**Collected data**
● ● ● ●
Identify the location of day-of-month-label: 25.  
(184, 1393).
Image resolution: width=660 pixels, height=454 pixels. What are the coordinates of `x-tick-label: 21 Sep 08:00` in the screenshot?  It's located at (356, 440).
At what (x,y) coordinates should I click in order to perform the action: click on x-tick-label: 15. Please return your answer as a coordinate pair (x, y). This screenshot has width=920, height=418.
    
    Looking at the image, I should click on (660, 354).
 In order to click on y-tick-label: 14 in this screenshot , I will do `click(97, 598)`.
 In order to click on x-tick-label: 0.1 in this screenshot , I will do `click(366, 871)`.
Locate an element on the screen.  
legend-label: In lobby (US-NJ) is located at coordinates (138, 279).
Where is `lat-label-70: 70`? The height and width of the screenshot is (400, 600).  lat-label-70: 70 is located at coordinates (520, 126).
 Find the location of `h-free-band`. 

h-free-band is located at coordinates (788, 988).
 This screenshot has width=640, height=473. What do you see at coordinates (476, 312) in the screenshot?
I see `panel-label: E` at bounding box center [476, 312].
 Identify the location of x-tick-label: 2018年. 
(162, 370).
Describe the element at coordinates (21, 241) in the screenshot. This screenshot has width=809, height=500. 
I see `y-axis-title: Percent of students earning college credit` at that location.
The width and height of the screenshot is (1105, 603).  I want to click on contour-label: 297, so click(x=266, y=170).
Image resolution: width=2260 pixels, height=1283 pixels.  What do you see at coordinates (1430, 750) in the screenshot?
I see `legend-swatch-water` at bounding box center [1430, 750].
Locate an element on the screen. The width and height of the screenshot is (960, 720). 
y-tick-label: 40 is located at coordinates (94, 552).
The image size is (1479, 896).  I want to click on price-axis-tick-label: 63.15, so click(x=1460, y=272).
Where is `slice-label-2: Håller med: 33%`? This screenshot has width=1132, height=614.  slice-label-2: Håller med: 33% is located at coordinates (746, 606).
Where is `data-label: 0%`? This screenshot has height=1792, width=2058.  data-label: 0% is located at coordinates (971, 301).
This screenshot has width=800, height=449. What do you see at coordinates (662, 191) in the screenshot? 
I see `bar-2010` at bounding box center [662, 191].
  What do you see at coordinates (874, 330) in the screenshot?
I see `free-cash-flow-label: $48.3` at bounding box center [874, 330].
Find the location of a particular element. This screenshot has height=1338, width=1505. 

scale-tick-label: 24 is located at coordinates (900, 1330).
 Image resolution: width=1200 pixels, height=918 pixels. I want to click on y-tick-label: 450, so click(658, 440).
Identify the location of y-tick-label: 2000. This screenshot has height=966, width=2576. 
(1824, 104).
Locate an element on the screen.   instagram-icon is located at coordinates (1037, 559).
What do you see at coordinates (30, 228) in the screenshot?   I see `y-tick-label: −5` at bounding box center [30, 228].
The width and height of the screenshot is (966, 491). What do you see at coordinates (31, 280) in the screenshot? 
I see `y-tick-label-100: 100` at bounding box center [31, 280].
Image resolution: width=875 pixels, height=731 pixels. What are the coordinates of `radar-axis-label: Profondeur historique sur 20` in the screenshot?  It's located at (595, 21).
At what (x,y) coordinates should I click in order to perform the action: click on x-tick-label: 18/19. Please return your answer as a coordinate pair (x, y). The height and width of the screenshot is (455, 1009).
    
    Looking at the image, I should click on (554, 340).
● ● ● ●
**What to do**
Rewrite the data above, putting "Find an element on the screen" wherever "Locate an element on the screen" occurs and leaving everything else unchanged.

**Result for this exercise**
Identify the location of day-of-month-label: 25.  
(184, 1393).
Image resolution: width=660 pixels, height=454 pixels. What are the coordinates of `x-tick-label: 21 Sep 08:00` in the screenshot?  It's located at (356, 440).
At what (x,y) coordinates should I click in order to perform the action: click on x-tick-label: 15. Please return your answer as a coordinate pair (x, y). This screenshot has width=920, height=418.
    
    Looking at the image, I should click on (660, 354).
 In order to click on y-tick-label: 14 in this screenshot , I will do `click(97, 598)`.
 In order to click on x-tick-label: 0.1 in this screenshot , I will do `click(366, 871)`.
Find an element on the screen.  
legend-label: In lobby (US-NJ) is located at coordinates (138, 279).
Where is `lat-label-70: 70`? The height and width of the screenshot is (400, 600).  lat-label-70: 70 is located at coordinates (520, 126).
 Find the location of `h-free-band`. 

h-free-band is located at coordinates (788, 988).
 This screenshot has width=640, height=473. What do you see at coordinates (476, 312) in the screenshot?
I see `panel-label: E` at bounding box center [476, 312].
 Identify the location of x-tick-label: 2018年. 
(162, 370).
Describe the element at coordinates (21, 241) in the screenshot. This screenshot has width=809, height=500. 
I see `y-axis-title: Percent of students earning college credit` at that location.
The width and height of the screenshot is (1105, 603).  I want to click on contour-label: 297, so click(x=266, y=170).
Image resolution: width=2260 pixels, height=1283 pixels.  What do you see at coordinates (1430, 750) in the screenshot?
I see `legend-swatch-water` at bounding box center [1430, 750].
Find an element on the screen. The width and height of the screenshot is (960, 720). 
y-tick-label: 40 is located at coordinates (94, 552).
The image size is (1479, 896).  I want to click on price-axis-tick-label: 63.15, so click(x=1460, y=272).
Where is `slice-label-2: Håller med: 33%`? This screenshot has width=1132, height=614.  slice-label-2: Håller med: 33% is located at coordinates (746, 606).
Where is `data-label: 0%`? This screenshot has height=1792, width=2058.  data-label: 0% is located at coordinates (971, 301).
This screenshot has width=800, height=449. What do you see at coordinates (662, 191) in the screenshot? 
I see `bar-2010` at bounding box center [662, 191].
  What do you see at coordinates (874, 330) in the screenshot?
I see `free-cash-flow-label: $48.3` at bounding box center [874, 330].
Find the location of a particular element. This screenshot has height=1338, width=1505. 

scale-tick-label: 24 is located at coordinates (900, 1330).
 Image resolution: width=1200 pixels, height=918 pixels. I want to click on y-tick-label: 450, so click(658, 440).
Identify the location of y-tick-label: 2000. This screenshot has height=966, width=2576. 
(1824, 104).
Find an element on the screen.   instagram-icon is located at coordinates (1037, 559).
What do you see at coordinates (30, 228) in the screenshot?   I see `y-tick-label: −5` at bounding box center [30, 228].
The width and height of the screenshot is (966, 491). What do you see at coordinates (31, 280) in the screenshot? 
I see `y-tick-label-100: 100` at bounding box center [31, 280].
Image resolution: width=875 pixels, height=731 pixels. What are the coordinates of `radar-axis-label: Profondeur historique sur 20` in the screenshot?  It's located at (595, 21).
At what (x,y) coordinates should I click in order to perform the action: click on x-tick-label: 18/19. Please return your answer as a coordinate pair (x, y). The height and width of the screenshot is (455, 1009).
    
    Looking at the image, I should click on (554, 340).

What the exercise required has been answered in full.